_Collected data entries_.
★ ★ ★ ★ ★ ★ ★

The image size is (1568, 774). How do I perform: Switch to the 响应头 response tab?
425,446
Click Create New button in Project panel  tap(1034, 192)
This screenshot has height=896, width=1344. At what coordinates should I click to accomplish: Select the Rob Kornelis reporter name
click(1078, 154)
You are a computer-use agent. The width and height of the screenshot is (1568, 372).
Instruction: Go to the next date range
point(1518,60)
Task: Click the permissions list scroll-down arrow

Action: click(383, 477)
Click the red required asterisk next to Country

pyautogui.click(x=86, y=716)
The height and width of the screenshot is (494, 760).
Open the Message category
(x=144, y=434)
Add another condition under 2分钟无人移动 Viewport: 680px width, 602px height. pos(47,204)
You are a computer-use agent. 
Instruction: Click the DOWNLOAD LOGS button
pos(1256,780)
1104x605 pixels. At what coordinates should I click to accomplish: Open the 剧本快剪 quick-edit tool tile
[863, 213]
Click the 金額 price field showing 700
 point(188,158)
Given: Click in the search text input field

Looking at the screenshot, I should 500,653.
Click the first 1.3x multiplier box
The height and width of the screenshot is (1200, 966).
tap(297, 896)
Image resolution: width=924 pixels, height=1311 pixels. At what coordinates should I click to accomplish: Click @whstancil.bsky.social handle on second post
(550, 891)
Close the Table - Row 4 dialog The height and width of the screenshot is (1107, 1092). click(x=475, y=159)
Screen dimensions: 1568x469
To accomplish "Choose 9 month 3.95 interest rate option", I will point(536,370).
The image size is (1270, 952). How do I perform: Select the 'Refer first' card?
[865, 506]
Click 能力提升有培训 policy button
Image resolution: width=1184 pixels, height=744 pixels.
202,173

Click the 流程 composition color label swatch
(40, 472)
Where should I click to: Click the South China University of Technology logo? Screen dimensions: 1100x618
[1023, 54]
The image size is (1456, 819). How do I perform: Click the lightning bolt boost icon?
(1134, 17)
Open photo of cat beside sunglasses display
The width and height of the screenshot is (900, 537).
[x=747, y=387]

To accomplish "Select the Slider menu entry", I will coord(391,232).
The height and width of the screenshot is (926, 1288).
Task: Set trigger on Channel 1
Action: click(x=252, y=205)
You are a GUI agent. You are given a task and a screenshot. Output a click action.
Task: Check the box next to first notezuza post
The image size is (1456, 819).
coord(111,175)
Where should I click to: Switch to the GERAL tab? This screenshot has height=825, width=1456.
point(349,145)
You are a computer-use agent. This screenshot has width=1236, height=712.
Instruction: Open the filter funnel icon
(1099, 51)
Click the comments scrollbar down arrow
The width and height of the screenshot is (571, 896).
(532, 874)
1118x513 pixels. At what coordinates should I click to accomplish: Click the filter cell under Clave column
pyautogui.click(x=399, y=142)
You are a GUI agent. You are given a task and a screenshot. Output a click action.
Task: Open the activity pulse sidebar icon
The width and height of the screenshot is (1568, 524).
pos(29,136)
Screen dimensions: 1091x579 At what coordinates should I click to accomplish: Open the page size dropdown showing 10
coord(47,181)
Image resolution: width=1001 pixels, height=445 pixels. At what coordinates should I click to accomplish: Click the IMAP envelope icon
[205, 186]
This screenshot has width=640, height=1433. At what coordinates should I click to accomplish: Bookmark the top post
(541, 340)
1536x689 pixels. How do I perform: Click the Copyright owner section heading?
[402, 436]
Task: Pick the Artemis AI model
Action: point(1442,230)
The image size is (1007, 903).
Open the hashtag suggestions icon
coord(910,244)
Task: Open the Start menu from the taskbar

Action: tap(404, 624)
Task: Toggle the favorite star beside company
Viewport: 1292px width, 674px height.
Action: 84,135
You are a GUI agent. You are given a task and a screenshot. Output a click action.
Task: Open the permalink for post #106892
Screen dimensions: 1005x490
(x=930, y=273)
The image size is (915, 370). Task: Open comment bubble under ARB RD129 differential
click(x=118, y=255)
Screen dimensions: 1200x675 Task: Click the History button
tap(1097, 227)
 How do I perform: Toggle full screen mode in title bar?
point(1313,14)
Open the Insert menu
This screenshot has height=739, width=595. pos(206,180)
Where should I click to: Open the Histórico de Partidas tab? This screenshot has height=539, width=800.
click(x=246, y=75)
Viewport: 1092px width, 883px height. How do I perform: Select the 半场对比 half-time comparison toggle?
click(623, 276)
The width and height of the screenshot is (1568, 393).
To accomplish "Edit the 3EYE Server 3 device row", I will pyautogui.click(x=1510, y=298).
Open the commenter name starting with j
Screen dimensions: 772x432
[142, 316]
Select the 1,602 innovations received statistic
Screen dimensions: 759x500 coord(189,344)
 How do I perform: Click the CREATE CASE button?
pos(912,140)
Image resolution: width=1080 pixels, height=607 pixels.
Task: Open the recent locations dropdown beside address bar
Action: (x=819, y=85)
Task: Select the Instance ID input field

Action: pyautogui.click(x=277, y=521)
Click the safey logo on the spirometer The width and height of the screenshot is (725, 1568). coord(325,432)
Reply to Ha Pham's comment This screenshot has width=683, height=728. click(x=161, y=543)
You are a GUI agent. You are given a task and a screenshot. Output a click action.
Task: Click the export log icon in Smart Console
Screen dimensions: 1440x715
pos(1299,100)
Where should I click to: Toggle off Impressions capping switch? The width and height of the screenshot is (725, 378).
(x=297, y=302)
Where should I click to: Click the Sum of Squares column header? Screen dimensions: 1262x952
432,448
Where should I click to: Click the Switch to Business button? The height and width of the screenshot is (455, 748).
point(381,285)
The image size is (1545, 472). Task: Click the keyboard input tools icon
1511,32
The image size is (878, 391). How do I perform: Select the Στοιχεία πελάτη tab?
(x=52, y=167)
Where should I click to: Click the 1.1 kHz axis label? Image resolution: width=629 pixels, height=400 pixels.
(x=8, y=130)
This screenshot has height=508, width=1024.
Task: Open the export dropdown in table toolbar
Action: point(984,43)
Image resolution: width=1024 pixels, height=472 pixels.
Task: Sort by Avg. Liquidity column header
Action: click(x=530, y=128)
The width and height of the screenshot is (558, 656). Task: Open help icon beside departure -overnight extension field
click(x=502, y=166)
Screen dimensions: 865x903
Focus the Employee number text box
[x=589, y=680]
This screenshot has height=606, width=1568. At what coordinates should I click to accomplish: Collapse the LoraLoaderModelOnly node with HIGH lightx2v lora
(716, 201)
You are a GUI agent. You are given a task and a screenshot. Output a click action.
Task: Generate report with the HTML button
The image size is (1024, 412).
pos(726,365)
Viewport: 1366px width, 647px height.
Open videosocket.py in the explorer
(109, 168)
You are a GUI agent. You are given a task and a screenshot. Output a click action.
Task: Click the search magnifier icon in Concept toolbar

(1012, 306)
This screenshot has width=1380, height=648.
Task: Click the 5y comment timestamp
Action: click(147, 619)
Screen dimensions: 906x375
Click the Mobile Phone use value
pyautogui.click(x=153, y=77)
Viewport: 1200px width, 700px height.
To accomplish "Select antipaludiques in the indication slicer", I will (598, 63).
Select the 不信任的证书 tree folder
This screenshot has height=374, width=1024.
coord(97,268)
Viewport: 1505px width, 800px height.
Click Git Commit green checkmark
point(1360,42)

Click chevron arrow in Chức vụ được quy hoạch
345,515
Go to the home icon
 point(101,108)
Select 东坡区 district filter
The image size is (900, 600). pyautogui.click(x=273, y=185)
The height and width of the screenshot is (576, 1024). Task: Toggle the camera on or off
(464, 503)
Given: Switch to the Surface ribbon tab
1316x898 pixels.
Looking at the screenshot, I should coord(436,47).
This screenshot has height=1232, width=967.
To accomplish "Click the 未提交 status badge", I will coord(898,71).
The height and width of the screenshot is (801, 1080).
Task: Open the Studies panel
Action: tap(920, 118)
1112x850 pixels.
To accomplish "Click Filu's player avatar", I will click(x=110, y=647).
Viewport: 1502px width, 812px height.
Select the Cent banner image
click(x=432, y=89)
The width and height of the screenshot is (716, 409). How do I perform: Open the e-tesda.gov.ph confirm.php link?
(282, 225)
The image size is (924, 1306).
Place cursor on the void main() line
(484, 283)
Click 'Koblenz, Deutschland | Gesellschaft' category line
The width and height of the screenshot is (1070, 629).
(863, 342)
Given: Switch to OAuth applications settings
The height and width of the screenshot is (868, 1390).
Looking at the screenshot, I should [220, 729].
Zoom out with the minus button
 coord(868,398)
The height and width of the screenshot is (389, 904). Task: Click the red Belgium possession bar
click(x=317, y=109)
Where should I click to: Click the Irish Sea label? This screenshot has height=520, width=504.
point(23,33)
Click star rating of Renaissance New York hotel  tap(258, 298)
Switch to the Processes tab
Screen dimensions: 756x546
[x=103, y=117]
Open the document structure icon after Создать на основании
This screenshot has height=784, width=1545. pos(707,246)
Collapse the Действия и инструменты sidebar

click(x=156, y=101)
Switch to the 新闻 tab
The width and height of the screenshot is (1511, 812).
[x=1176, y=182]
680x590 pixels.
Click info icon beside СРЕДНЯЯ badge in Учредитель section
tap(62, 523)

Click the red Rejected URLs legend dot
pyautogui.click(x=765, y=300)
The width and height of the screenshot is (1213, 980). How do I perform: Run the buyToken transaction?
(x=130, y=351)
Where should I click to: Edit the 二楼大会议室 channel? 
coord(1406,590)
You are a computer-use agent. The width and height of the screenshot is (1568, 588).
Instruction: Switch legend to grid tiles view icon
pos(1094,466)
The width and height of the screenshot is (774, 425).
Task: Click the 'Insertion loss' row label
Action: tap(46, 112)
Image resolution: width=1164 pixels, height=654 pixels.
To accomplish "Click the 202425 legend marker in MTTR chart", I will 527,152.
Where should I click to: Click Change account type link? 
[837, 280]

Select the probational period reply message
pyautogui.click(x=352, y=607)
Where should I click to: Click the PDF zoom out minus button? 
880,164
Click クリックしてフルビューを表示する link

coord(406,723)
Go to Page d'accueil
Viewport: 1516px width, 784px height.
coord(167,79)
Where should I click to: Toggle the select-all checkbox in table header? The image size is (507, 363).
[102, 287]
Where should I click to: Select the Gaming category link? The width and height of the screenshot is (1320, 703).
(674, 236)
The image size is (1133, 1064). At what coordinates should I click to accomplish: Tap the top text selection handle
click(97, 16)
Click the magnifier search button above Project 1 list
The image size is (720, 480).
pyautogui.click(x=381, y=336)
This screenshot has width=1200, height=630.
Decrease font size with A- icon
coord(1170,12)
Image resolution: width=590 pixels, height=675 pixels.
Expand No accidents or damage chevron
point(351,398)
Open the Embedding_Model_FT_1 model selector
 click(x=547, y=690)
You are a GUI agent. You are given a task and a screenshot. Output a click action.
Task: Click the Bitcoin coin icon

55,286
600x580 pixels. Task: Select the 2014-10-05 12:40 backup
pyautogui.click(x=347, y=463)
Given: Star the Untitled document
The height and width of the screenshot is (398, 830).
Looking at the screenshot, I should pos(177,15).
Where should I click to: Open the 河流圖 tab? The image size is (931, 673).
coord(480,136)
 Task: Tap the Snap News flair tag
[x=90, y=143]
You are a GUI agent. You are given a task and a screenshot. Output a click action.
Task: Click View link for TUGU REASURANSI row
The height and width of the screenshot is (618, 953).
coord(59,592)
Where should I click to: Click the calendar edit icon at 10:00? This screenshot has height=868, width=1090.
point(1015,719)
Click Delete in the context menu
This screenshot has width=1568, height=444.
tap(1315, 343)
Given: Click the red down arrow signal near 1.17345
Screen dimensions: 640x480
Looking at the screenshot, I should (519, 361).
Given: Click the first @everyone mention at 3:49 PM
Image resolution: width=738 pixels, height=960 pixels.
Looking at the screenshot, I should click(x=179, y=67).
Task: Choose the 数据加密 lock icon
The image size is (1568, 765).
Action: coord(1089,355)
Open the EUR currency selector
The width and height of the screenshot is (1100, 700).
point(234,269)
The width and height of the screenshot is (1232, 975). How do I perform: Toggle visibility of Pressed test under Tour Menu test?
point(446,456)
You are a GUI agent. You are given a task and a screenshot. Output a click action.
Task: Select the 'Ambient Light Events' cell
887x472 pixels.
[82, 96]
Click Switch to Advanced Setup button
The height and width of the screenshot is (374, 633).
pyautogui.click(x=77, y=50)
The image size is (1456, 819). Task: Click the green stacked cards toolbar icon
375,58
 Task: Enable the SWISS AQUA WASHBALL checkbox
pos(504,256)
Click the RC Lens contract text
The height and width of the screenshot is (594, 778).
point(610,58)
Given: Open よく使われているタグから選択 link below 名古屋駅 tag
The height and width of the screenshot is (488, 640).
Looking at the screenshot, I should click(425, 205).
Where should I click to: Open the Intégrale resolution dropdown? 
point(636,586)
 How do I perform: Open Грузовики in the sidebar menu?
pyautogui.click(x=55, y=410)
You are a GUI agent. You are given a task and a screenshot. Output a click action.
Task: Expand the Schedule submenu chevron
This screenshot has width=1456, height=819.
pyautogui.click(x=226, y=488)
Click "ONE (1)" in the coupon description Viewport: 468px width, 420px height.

★ ★ ★ ★ ★ ★ ★

_Directions_. Look above for the line with "Task: Click View link for TUGU REASURANSI row" and the line with "Click Delete in the context menu"; transcribe both and all lines in between, exactly, and nothing else.

_Response to this task_.
Task: Click View link for TUGU REASURANSI row
The height and width of the screenshot is (618, 953).
coord(59,592)
Where should I click to: Click the calendar edit icon at 10:00? This screenshot has height=868, width=1090.
point(1015,719)
Click Delete in the context menu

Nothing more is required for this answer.